**Consignes de l'exercice**:
a) Mettez à jour le récit sur Monsieur Z. et son café entre « Je me débats » et « sur le sable. » inclus. Remplacez « vagues » par « lames ».
b) Poursuivez, s'il vous plaît, le récit sur Monsieur Z. et son café après sa dernière phrase.

**Extrait du document**:
▬▬▬▬▬▬▬▬▬▬
Il lui faut sa clope et son café, et évidemment il n’est pas question pour lui d’entendre que « son matin de 11 heures » n’est pas « mon matin de 8 heures ». D’ailleurs, il me l’a dit, rien ne pourra le convaincre du contraire. Progressivement, une franche animosité nait à mon égard et le sacro-saint règlement m’échappe, tout comme la situation. Pour couronner le tout, quelques patients « solidaires » viennent à sa rescousse, le soutenant dans l’idée qu’il ne doit pas bouger tant qu’il n’a pas eu sa boisson chaude. Y aurait-il dans le classeur une fiche qui m’indiquerait comment sortir de ce conflit ? Probablement pas. Je vais donc devoir gérer seul cette crise matinale. Car sur ce point Monsieur Z. a bien raison, à onze heures du matin, c’est encore le matin… La situation est de plus en plus problématique. Le règlement doit être le même pour tout le monde. Que diraient les autres patients et mes collègues si je n’appliquais pas la règle ? Comment faire respecter le cadre si je ne le tiens pas moi-même ? Une remarque de Monsieur Z. finit de m’enfoncer dans les sables mouvants institutionnels desquels j’essaie de m’extirper.  « Un de vos collègues m’a donné mon café à 11 heure il y a quelques jours, alors vous pourriez faire un effort ! » Est-ce vrai ? Qui est ce collègue ? Pourquoi a-t-il fait cela ? Que faire ?

Le café tant désiré

Je me débats face à cette horde de patients en manque de caféine, je lutte pour ne pas céder, et pendant ce temps-là, ma chère collègue des formulaires est en vacances à Granville, en Normandie. Et alors que Monsieur Z. gronde, je me souviens de cette belle Normandie que j’ai visitée, plusieurs fois. Je revois les longues plages de sable à perte de vue, les dunes blanches, la douceur du temps et la pluie chaude l’été, les bateaux de pêcheurs au loin, et le ressac. Oui le ressac, cet incessant mouvement des vagues qui viennent s’écraser et repartent, pour encore revenir comme des pulsations. Depuis mon poste de soin, à des centaines de kilomètres de là, j’entends ces vagues. Elles sont comme un chant qui berce et endort, qui accompagne et détend. Comme j’aimerais être à la place de ma collègue à cet instant précis, allongé sur le sable.
▬▬▬▬▬▬▬▬▬▬
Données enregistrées
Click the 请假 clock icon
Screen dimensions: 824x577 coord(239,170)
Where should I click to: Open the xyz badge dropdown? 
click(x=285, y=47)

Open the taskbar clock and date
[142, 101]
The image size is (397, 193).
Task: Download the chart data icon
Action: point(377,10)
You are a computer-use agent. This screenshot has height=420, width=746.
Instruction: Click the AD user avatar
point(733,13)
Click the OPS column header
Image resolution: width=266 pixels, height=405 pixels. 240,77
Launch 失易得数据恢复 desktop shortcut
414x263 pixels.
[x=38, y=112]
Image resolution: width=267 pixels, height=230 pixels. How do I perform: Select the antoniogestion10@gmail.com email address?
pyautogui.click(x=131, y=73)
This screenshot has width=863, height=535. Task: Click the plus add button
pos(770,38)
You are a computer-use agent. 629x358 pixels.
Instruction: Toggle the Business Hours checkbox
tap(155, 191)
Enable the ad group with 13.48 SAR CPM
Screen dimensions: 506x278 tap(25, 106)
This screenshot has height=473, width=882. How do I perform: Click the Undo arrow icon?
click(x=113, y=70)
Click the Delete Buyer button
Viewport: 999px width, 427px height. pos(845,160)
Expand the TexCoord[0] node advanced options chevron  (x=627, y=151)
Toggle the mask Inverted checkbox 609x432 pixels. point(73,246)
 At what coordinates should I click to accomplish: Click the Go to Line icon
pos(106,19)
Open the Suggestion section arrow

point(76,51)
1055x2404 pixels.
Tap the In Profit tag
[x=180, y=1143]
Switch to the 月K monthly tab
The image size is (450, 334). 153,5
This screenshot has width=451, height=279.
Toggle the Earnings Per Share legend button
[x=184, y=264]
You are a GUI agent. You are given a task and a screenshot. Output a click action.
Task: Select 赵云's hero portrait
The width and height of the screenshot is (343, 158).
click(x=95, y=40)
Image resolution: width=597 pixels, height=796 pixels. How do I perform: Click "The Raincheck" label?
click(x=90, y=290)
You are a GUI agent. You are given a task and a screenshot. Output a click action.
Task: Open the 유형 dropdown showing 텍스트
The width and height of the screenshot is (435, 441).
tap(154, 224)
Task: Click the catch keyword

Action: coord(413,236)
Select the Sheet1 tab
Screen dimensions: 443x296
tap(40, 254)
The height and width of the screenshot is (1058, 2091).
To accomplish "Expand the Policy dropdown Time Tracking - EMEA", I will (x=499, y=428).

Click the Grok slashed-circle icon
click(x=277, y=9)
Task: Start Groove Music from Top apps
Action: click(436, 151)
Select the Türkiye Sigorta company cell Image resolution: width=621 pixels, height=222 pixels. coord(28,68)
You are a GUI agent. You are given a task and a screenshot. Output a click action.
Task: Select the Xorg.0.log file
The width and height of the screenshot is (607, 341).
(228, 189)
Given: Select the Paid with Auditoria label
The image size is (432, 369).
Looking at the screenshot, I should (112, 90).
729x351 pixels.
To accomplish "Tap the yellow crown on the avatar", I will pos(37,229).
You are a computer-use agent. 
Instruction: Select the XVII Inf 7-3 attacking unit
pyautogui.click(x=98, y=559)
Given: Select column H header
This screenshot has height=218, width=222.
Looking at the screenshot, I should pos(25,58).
▬▬▬▬▬▬▬▬▬▬
**Corrigé de l'exercice**:
a)
Je me débats face à cette horde de patients en manque de caféine, je lutte pour ne pas céder, et pendant ce temps-là, ma chère collègue des formulaires est en vacances à Granville, en Normandie. Et alors que Monsieur Z. gronde, je me souviens de cette belle Normandie que j’ai visitée, plusieurs fois. Je revois les longues plages de sable à perte de vue, les dunes blanches, la douceur du temps et la pluie chaude l’été, les bateaux de pêcheurs au loin, et le ressac. Oui le ressac, cet incessant mouvement des lames qui viennent s’écraser et repartent, pour encore revenir comme des pulsations. Depuis mon poste de soin, à des centaines de kilomètres de là, j’entends ces lames. Elles sont comme un chant qui berce et endort, qui accompagne et détend. Comme j’aimerais être à la place de ma collègue à cet instant précis, allongé sur le sable.

b)
Brutalement, Germaine me tire de ma rêverie enchantée. D’une légère bousculade et d’un regard, elle me fait comprendre qu’elle va s’occuper de mon patient énervé. Entre soulagement et incompréhension, je la laisse accompagner Monsieur Z. dans la cuisine où elle lui sert le café tant désiré.

Une attention bienveillante

Je ne comprends plus. Pourquoi lui a-t-elle dit « oui » alors que j’avais dit « non » ? Pourquoi ne respecte-t-elle pas le cadre établi ? Ne met-elle pas en difficulté les futurs collègues qui, les jours suivants, devront dire « non » comme moi ?  Je connais bien Germaine et j’ai confiance en elle. Ma vieille collègue, toujours en marge, ne fait pas les choses au hasard et elle va m’expliquer. « Christophe, le cadre est un outil dont nous ne devons pas être l’otage. Il doit nous servir, être souple et adaptable pour ne pas perdre son sens et se casser. Il doit être le roseau qui plie mais ne rompt pas. Nous ne mettrons personne en difficulté en disant « oui » si ce « oui » a du sens. J’ai parlé à Monsieur Z., il souffre et dort mal. Se lever ce matin lui est impossible… Et quand bien même, ne pouvons-nous pas lui porter cette attention bienveillante ? Est-ce si grave ? Le lien, Christophe… Le lien est ce qu’il y a de plus important. Ne laisse pas un café le briser ! »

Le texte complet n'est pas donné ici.